Disc brake clearance . . . no personal experience here, but I see how this could be a show-stopper. If it's -really- close, you might be able to space the non-drive side rack mount away from the dropout with a couple washers. Otherwise, a quick Google search turned up this rack . . . which looks like it just spaces the mount away from the caliper and uses a looooong bolt into the dropout. Maybe that'd do the trick?

Let us know how it works out.

--MW


----------



## hoovermd (Dec 22, 2007)

Dunno how many $$ you are interested in spending but you might want to give the guys at Bruce Gordon Cycles a call. http://www.bgcycles.com/racks.html

They might have either a solution or suggestion for you.

I have 2 of his racks form 20 years ago and I can vouch for their durability at least.

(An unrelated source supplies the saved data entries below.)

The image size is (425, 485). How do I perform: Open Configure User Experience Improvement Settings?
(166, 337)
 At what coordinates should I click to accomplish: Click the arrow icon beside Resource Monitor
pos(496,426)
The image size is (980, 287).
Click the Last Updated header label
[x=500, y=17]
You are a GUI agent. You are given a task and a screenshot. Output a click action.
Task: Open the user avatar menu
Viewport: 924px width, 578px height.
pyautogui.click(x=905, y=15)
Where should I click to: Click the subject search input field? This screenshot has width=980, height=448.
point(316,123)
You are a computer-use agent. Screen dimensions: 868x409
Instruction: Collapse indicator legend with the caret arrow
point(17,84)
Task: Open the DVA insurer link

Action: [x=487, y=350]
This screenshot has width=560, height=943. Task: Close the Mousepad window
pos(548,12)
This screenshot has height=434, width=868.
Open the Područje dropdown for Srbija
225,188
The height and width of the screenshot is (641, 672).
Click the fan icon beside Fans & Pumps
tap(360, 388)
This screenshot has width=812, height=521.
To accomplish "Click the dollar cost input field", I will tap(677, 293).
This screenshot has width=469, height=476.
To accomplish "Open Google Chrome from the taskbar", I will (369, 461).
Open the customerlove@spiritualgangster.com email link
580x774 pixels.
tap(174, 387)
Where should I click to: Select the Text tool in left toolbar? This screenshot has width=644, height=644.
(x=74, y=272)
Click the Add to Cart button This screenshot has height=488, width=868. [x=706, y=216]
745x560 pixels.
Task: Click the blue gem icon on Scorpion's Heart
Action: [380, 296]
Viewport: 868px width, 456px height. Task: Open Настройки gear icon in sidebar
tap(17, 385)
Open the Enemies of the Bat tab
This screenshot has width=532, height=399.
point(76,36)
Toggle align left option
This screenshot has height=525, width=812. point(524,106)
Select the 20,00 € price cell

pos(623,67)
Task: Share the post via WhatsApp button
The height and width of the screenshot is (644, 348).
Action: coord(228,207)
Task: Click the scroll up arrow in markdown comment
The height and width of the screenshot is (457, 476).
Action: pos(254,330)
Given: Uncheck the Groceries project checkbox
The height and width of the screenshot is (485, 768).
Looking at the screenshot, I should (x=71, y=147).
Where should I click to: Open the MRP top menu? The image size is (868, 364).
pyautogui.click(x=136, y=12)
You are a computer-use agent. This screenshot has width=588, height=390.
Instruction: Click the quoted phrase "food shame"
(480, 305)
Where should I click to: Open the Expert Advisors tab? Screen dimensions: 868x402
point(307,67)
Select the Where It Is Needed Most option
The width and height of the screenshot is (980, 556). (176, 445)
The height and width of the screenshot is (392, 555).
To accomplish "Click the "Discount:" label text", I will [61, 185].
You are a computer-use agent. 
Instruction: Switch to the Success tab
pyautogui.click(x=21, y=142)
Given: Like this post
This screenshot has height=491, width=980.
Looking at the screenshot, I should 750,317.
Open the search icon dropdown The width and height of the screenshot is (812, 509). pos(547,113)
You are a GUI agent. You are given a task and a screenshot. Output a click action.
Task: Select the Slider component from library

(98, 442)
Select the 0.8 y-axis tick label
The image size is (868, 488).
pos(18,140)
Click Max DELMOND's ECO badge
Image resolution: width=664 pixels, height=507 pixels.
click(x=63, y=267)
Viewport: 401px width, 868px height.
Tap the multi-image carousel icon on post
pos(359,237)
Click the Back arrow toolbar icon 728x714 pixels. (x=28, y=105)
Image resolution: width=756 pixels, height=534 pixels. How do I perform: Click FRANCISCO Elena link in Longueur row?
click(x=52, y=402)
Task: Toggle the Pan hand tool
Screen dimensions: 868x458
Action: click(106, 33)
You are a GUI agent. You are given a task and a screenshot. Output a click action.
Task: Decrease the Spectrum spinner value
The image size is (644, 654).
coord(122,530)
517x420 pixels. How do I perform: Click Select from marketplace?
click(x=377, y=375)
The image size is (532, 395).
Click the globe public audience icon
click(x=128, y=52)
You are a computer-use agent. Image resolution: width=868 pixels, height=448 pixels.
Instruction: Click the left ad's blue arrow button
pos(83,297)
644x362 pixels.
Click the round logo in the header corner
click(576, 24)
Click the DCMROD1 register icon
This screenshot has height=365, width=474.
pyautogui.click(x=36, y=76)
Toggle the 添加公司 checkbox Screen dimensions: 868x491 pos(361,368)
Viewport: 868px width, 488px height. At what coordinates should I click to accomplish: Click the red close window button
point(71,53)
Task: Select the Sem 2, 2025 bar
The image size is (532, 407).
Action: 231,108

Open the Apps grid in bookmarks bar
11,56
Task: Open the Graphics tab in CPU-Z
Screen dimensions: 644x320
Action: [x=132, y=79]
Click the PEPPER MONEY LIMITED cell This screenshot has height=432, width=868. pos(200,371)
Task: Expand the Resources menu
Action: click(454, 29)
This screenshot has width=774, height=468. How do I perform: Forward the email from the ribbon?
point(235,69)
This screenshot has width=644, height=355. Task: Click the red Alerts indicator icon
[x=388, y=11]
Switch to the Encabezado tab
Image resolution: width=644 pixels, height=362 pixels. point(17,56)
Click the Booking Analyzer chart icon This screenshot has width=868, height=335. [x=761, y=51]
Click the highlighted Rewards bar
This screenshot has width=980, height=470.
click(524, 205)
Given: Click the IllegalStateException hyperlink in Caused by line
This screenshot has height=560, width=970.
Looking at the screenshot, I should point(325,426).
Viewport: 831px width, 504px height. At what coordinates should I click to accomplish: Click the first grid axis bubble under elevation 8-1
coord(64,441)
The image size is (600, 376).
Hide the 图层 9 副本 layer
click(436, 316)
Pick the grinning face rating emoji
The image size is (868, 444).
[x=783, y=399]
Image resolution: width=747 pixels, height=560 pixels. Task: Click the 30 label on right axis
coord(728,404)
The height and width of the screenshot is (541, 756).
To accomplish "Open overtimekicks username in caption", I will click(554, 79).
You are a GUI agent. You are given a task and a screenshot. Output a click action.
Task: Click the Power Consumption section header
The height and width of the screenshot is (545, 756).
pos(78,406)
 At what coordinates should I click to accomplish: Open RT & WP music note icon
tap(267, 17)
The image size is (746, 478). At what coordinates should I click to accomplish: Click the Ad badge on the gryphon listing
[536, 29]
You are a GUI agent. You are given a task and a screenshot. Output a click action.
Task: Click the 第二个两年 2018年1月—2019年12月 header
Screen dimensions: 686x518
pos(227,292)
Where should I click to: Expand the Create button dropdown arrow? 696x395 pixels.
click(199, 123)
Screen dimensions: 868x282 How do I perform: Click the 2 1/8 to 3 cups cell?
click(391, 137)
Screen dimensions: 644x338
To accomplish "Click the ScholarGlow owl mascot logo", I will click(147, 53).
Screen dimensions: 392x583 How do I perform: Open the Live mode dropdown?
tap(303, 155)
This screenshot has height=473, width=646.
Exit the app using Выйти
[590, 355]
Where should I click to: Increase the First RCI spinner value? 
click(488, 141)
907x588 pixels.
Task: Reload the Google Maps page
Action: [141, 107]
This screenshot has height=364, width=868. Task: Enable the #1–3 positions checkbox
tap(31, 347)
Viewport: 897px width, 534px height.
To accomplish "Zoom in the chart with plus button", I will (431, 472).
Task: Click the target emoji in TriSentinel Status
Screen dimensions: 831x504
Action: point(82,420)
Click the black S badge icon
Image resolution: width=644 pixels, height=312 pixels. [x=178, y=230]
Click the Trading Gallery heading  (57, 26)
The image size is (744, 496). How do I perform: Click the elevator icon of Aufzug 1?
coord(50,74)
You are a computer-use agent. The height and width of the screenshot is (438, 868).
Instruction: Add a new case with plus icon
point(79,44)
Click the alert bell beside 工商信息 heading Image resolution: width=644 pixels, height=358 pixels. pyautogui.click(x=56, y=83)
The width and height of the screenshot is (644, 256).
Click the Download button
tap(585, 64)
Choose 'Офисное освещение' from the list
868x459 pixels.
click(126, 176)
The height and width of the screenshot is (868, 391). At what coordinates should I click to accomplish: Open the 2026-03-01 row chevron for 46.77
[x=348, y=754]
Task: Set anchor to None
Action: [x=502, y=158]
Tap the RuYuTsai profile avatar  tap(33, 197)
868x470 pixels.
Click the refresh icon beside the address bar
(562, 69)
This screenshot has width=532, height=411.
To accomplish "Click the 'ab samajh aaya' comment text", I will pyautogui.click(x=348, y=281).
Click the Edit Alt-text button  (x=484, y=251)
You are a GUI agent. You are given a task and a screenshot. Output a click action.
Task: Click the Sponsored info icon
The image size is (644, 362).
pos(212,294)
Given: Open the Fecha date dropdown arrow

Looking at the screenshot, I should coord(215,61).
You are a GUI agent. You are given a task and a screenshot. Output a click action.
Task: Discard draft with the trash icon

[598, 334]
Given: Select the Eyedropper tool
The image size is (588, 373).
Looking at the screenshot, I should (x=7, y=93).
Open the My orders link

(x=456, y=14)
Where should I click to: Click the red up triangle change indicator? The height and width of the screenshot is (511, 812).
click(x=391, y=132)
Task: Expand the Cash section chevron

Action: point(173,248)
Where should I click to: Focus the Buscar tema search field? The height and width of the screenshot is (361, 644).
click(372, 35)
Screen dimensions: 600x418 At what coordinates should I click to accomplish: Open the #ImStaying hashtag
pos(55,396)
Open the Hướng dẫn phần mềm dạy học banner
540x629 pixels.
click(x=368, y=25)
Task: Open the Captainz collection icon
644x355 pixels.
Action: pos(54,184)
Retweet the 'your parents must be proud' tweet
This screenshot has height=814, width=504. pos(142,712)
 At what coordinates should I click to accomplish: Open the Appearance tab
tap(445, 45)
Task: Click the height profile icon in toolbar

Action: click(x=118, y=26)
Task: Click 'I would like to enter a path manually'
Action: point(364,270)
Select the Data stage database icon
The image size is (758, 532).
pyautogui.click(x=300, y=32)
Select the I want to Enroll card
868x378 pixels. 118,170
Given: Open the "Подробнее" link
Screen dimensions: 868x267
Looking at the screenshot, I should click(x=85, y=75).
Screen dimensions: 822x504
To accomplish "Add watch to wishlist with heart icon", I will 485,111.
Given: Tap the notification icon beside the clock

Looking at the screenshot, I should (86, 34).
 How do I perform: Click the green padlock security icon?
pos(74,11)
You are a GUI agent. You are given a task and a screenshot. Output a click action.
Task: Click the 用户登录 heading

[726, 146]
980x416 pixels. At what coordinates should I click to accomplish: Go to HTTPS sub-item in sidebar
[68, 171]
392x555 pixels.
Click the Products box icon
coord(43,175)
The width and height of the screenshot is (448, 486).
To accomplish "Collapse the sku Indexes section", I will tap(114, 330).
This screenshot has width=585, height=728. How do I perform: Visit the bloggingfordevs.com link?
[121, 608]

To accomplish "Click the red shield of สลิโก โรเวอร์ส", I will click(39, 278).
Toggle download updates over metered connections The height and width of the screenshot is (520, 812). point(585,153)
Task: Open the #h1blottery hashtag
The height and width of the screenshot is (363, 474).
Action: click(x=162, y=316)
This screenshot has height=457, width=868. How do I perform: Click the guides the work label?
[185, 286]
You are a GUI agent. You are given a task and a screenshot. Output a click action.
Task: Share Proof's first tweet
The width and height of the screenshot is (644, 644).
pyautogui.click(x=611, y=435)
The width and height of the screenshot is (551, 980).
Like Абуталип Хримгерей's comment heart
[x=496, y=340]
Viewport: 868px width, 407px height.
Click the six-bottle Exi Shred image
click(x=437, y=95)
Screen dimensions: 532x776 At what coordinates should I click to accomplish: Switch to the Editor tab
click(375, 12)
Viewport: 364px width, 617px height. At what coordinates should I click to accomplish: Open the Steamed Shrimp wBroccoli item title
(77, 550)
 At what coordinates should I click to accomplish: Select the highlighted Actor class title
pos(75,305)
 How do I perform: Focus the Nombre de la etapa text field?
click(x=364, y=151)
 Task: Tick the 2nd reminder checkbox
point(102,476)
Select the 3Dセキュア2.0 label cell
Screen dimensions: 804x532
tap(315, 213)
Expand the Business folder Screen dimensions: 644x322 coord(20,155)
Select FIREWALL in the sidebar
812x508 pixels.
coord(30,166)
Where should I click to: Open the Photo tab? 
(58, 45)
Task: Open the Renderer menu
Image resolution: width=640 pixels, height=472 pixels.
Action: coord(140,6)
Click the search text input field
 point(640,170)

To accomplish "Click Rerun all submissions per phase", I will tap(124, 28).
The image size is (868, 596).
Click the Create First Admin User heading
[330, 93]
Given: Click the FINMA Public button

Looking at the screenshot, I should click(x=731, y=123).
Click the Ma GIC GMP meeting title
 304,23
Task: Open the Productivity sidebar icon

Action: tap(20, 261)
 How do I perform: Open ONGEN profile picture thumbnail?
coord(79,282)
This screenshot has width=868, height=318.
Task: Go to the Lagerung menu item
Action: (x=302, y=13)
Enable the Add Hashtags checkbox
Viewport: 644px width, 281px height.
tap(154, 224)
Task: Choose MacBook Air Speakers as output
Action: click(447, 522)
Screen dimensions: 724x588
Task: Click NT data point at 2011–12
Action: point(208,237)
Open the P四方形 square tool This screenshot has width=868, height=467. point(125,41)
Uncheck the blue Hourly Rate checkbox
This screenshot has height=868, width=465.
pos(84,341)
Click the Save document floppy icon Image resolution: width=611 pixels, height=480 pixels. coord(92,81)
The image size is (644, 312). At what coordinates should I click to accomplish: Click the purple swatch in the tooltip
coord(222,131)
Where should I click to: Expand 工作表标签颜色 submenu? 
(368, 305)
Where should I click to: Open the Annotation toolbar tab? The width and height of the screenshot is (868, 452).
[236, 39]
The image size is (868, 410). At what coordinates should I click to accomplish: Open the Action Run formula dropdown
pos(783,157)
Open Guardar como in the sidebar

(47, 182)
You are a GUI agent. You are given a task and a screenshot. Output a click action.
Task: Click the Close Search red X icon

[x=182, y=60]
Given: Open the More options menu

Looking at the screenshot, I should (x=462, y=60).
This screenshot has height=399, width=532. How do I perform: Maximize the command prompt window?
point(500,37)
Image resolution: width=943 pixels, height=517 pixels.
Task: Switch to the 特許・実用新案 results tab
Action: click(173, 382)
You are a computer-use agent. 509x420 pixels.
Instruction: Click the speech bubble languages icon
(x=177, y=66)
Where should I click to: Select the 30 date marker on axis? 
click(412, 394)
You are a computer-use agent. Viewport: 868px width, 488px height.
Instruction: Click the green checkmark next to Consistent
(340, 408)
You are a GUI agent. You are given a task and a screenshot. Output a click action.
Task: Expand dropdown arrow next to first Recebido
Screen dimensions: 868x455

Saw Bruce at the NAHBS show and he tried to sell me a new rack. when I mentioned that the 20yr old ones were still working fine, he smiled and noted that this IS a problem he has!


----------



## Plum (Sep 14, 2004)

Those BG racks do look nice. I think I've determined that I have too much crap on the back of my bike already, and that fitting a rear rack is going to be a cludge anyway it comes about. 

I think I'm leaning towards the pugsley 100mm fork, with the surly nice rack for the front. That leaves my DO eyelets open for the front fender and the rack is secure to the fork with the double mounts on the fork. It might be a little unwieldy with the rack only on the front, but it's not likely to be any worse than normal.

This option lets me run my rear fender, disc and chairiot attachment, as well as my front fender, disc, rack and panniers when I need them.

Plum


----------



## Schmucker (Aug 23, 2007)

Would either of these work?
http://cgi.ebay.com/Axiom-Odyssee-R...ryZ56198QQssPageNameZWDVWQQrdZ1QQcmdZViewItem
http://cgi.ebay.com/DELTA-DISC-BRAK...ryZ56198QQssPageNameZWDVWQQrdZ1QQcmdZViewItem


----------



## PscyclePath (Aug 29, 2007)

I have a Fisher FS 29er that I use a good bit for tooling around town on various errands. I got a seat post-mounted rack, which holds a bike trunk, and recently added a pair of pannier racks and Jandd touring panniers. Works great, though I sometimes need to lock out the rear suspension to keep the rear rack from rubbing the tires on particularly nsaty bumps.

Seat-post mounted rack is usually the only way to go if you're rigging a FS bike.

Tom


----------



## Plum (Sep 14, 2004)

PscyclePath said:


> I have a Fisher FS 29er that I use a good bit for tooling around town on various errands. I got a seat post-mounted rack, which holds a bike trunk, and recently added a pair of pannier racks and Jandd touring panniers. Works great, though I sometimes need to lock out the rear suspension to keep the rear rack from rubbing the tires on particularly nsaty bumps.
> 
> Seat-post mounted rack is usually the only way to go if you're rigging a FS bike.
> 
> Tom


Do you find your seatpost rack to be pretty sturdy? I've never really liked the design, but it's certainly an option in this instance. It's not a FS bike, but the rear end is pretty well accessoried up already..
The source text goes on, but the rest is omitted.